MGP, produced by smooth muscle cells of the blood vessels, is possibly the most important inhibitor of calcification in the arteries.  MGP binds to calcium in the blood vessels and removes it from there. But guess what, it’s activation is dependent on vitamin K2.
In addition, vitamin K2 also activates osteocalcin. It is a protein secreted by osteoblasts, cells responsible for building up the skeleton (versus osteoclasts that break the bones during bone remodelling and repair). Now, osteocalcin binds to the calcium floating in the bloodstream and nudges it towards the bone matrix where it is integrated and contributes to a stronger skeletal structure.
Vitamin D allows the calcium to be available to the body but without vitamin K2, this calcium wouldn’t know which direction to move in. In a nutshell, Vitamin K2 makes sure the calcium ends up where it should be, and steers it clear from places where it doesn’t belong, for example, deposited in the blood vessels and arteries.
Studies show that vitamin K2 deficiency puts you at an increased risk of coronary heart disease. Many studies, including the famous Rotterdam study, have revealed that people with sufficient levels of vitamin K2 have a lower risk of arterial calcification and death from coronary heart disease.  

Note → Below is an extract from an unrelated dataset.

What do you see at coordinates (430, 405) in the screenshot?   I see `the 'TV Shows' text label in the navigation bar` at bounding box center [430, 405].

Conclusion: Taking calcium and vitamin D3? Add vitamin K2.
Most people don’t realize that by taking calcium supplements alone, they are putting their heart health in jeopardy. Even if you are taking vitamin D3 but lacking in Vitamin K2, it would result in excess calcification causing clogged arteries and other health issues.
If you are taking calcium and vitamin D3 supplements, it is now time to make vitamin K2 supplementation a part of your heart-healthy regimen, especially if you are on statin drugs as these cholesterol-lowering drugs deplete K2 levels in the body. Your heart will thank you for it!
- V. Kunadian, G. A. Ford, B. Bawamia, W. Qiu, and J. E. Manson. Vitamin D deficiency and coronary artery disease: A review of the evidence. American Heart Journal, vol. 167, no. 3, pp. 283–291, 2014.
- Ioana Mozos, Otilia Marginean. Links between Vitamin D Deficiency and Cardiovascular Diseases. BioMed Research International. 2015
- E. Theuwissen, E. Smit and C. Vermeer, 'The Role of Vitamin K in Soft-Tissue Calcification,' Adv. Nutr. 3(2), 166–173 (2012).
- Johanna M. Geleijnse et al. Dietary Intake of Menaquinone Is Associated with a Reduced Risk of Coronary Heart Disease: The Rotterdam Study. The Journal of Nutrition. 2004.
- G.C. Gast et al. A High Menaquinone Intake Reduces the Incidence of Coronary Heart Disease. Nutr. Metab. Cardiovasc. Dis. 2009.